Messerattacke im ICE«Ich bin krank. Ich brauche Hilfe»
Ein 27-jähriger Syrer, der in Bayern in einem Zug vier Menschen verletzt hat, wurde in die Psychiatrie eingewiesen. Laut Behörden gibt es bislang keinerlei Hinweise auf islamistische Hintergründe.
Der ICE 928 fuhr am Samstagmorgen kurz vor neun Uhr mit 208 Passagieren zwischen Regensburg und Nürnberg, als ein junger Syrer unvermittelt mit einem Klappmesser auf den Kopf eines 26-jährigen Mannes einstach. Dann fügte er einem 60-jährigen Mann Schnitte an Kopf und Oberkörper zu und verletzte einen weiteren 60-Jährigen, der ihn daran hindern wollte.
Danach ging der Täter vom fünften in den vierten Waggon und griff erneut einen Mann an. Der 39-Jährige erlitt Stichverletzungen am Oberkörper. Als der Zug kurz darauf notfallmässig anhielt, stiegen alarmierte Polizisten zu und nahmen den Syrer mit vorgehaltener Waffe fest. Kurz davor hatte der Täter laut Polizei gerufen: «Ich bin krank. Ich brauche Hilfe.»

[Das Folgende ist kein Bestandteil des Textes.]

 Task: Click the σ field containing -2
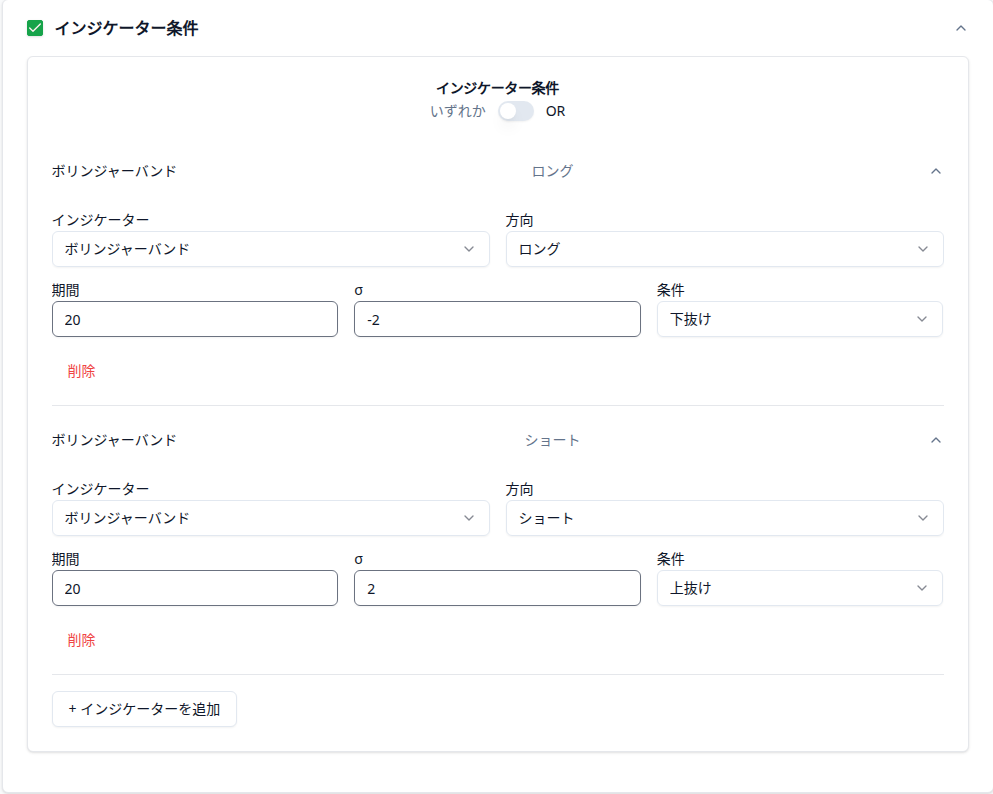click(497, 320)
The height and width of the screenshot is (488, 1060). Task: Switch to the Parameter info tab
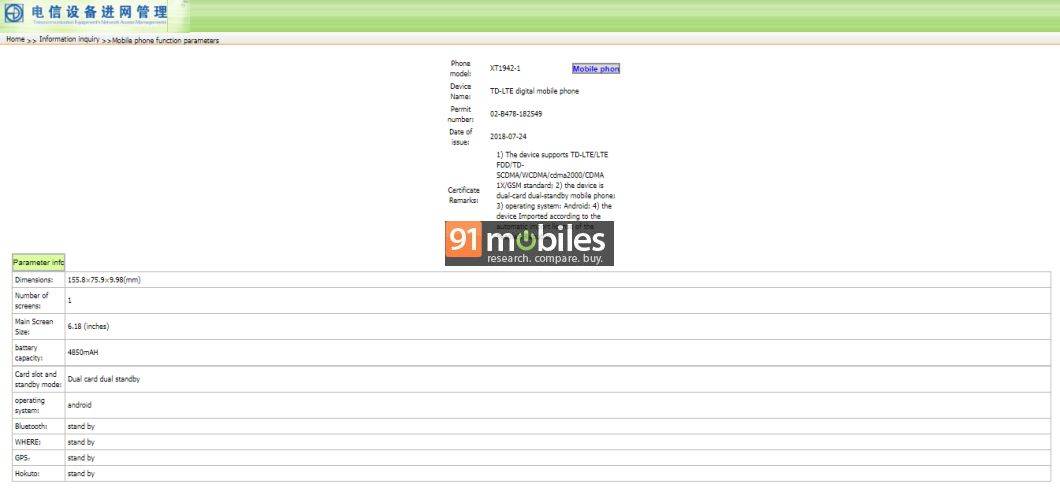(x=38, y=263)
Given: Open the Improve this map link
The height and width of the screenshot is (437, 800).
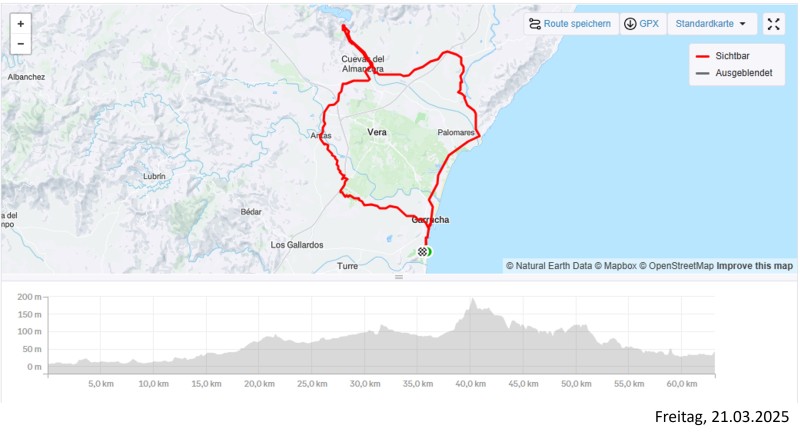Looking at the screenshot, I should pyautogui.click(x=755, y=266).
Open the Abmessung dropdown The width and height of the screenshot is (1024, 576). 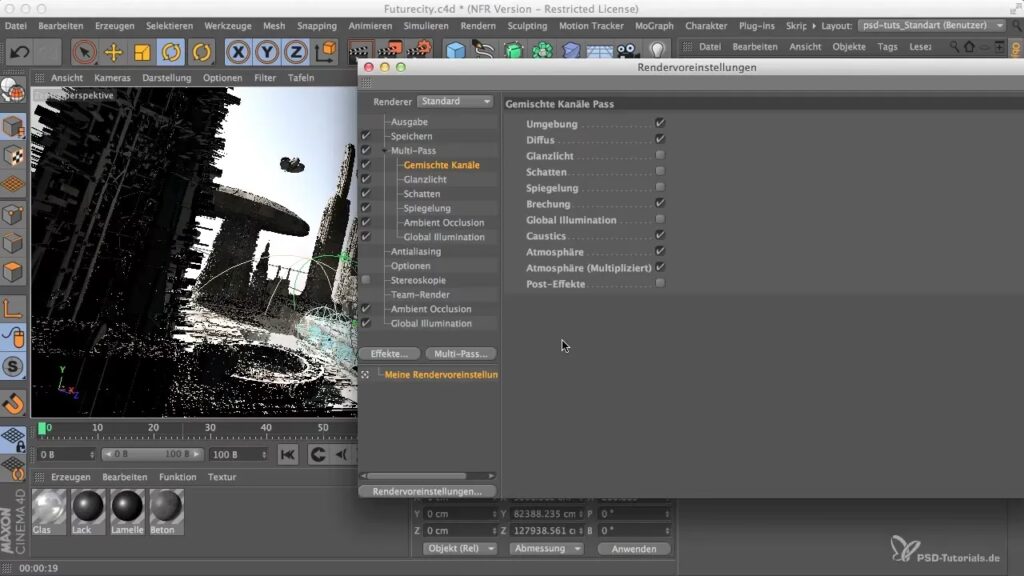coord(546,548)
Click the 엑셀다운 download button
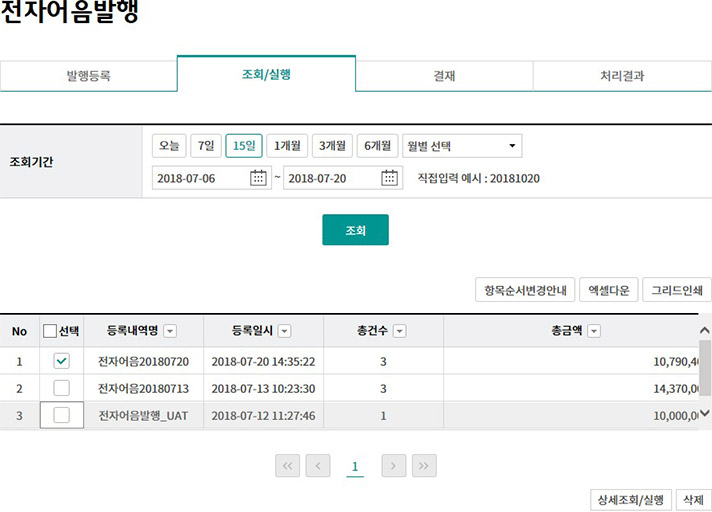 pyautogui.click(x=609, y=290)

Die beiden schwer verletzten jungen Männer lagen am Sonntag noch im Spital, die anderen waren bereits entlassen worden. Lebensgefahr bestand nicht. Ein im ICE mitfahrendes Ärzteehepaar hatte den Opfern schnell Erste Hilfe geleistet.
Syrer fühlte sich verfolgt und bedroht
Der Leitende Oberstaatsanwalt von Nürnberg-Fürth, Gerhard Neuhof, teilte den Medien am Sonntagnachmittag mit, der Täter sei laut einer ersten Untersuchung psychisch krank und zur Tatzeit wohl «schuldunfähig» gewesen. Er sei deswegen nicht in ein Gefängnis, sondern in die geschlossene Psychiatrie eingewiesen worden.
Ein «sehr erfahrener» psychiatrischer Gutachter, so Neuhof, habe nach einem Gespräch mit dem mutmasslichen Täter eine akute paranoide Schizophrenie diagnostiziert. Der Syrer habe sich nach eigener Aussage seit einiger Zeit verfolgt gefühlt. Die Polizei habe Menschen geschickt, die ihn beobachteten und verrückt machen wollten. Deswegen habe er zuletzt stets ein Messer auf sich getragen.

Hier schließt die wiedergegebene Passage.